→ **PROBLEM TO SOLVE**
Rewrite the listing below with "hexagon settings icon" replaced by "gear settings icon", keeping everything else unchanged.

Start SUPPLIED ENTRIES

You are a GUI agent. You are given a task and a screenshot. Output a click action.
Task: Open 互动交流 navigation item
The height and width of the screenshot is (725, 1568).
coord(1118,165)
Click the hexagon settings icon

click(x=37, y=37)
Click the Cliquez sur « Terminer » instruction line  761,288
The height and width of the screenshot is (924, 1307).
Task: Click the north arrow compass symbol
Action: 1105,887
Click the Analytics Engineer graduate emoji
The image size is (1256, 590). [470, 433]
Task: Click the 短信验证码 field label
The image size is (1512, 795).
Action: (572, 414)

End SUPPLIED ENTRIES

→ **OUTPUT OF THE EXERCISE**
You are a GUI agent. You are given a task and a screenshot. Output a click action.
Task: Open 互动交流 navigation item
The height and width of the screenshot is (725, 1568).
coord(1118,165)
Click the gear settings icon

click(x=37, y=37)
Click the Cliquez sur « Terminer » instruction line  761,288
The height and width of the screenshot is (924, 1307).
Task: Click the north arrow compass symbol
Action: 1105,887
Click the Analytics Engineer graduate emoji
The image size is (1256, 590). [470, 433]
Task: Click the 短信验证码 field label
The image size is (1512, 795).
Action: (572, 414)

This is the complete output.